Dark matter is a critical component of the standard model, helping to explain the gravitational pull between objects in the universe, which can’t be explained by the visible matter in the universe.
“I think obviously not having detected dark matter is a problem for that model. But people have a very strong belief in the model for good reason. It explains so much, but this is one area where maybe it’s not able to explain things so well, at least at present,” says Michael Boylan-Kolchin, a theoretical astrophysicist who wrote an accompanying perspective on the study.
“I think people are excited because… science can progress by looking for areas where the model doesn’t work, and seeing whether that’s something that needs to be updated in the model, if it needs to be studied a bit better, or whether there’s a more fundamental issue,” Boylan-Kolchin says.
This study isn’t a death knell for the standard cosmological model, which can explain what happened in the universe moments after the Big Bang, calculate the number of atoms that were present in the universe minutes after it started, explain the presence of cosmic background radiation, and explain how matter is distributed in the universe today. It’s a greatest hits list that’s hard to beat.
“It’s not just explaining observations today, but also cross a wide range of time,” Boylan-Kolchin says. “There’s no other model that can come come close to doing that.“
How to reconcile the observations with the theory? More calculations, more thinking, and more data.
For this study, Muller and colleagues looked at the velocities of the satellite galaxies in relation to our perspective here on Earth to extrapolate more detail about their movement around Centaurus A.
“We’re able to measure the velocities of these galaxies along our lines of sight, but we’re not able to measure the velocity of the galaxy perpendicular to our line of sight,” Boylan-Kolchin says. “So we don’t know if they’re rotating in planes or if they look like they’re rotating in planes.”
There are ways to answer that question.
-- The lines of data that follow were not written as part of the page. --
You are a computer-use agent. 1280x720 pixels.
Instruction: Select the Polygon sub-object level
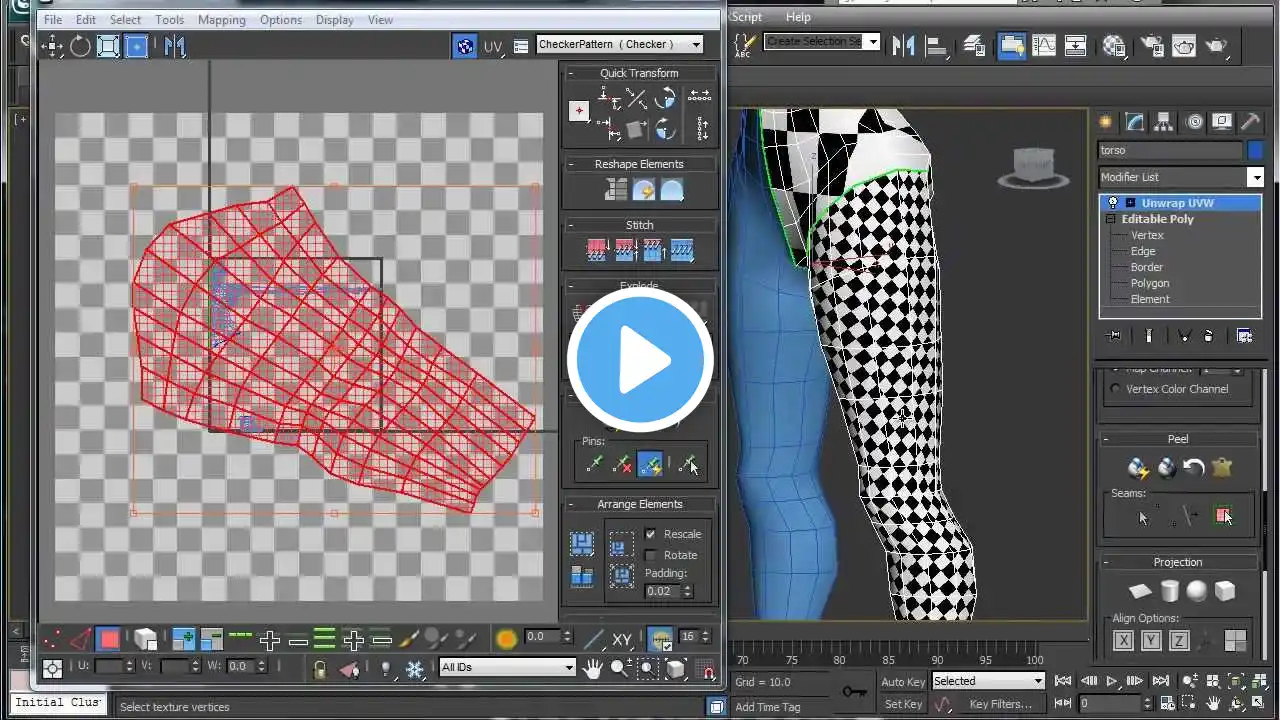1150,283
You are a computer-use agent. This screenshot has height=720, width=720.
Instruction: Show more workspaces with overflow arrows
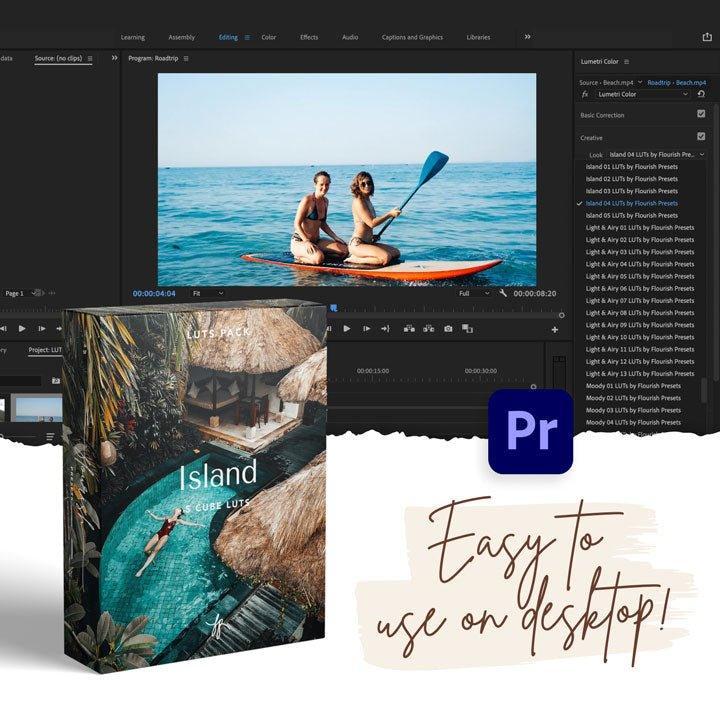tap(527, 37)
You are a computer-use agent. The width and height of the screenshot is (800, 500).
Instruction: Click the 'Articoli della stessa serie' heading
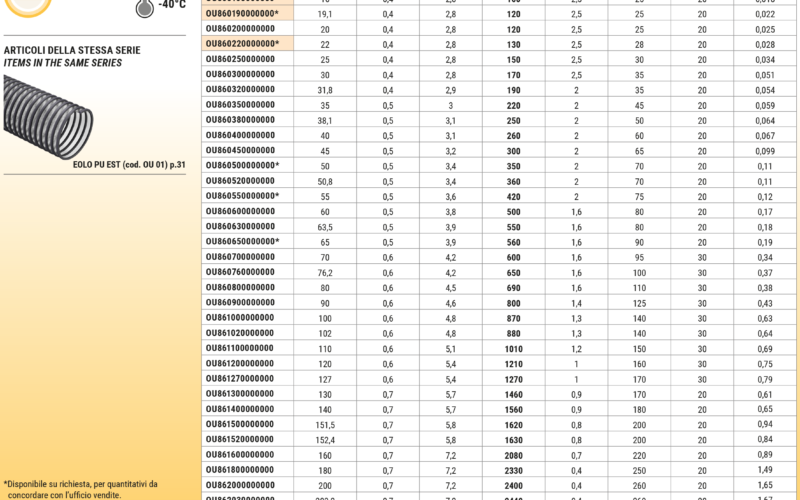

The upcoming James Webb Space Telescope, in addition to the stalwart Hubble, could help astrophysicists study more galaxies and their satellites. By comparing images of the same galaxy taken months or years apart, Boylan-Kolchin says, researchers might be able to get a better sense of how dwarf galaxies are orbiting their hosts, especially if researchers want to take a look at the nearby Andromeda. But it won’t be easy.
“It’s like trying to measure hair growth on the moon—from Earth. It’s very slow, very fine measurements, but it should be possible,” Boylan-Kolchin says.
At the very least, these new observations will let people take a closer look at how our galaxies formed.
“I think now people have to take it seriously, more seriously than before.” Müller says. “Before, there was always this suspicion that we are atypical, we are just a special case in the universe, that normally it works. But now we have shown that another galaxy group nearby also has this feature, so the community has to figure out how we can make such structures more frequently.”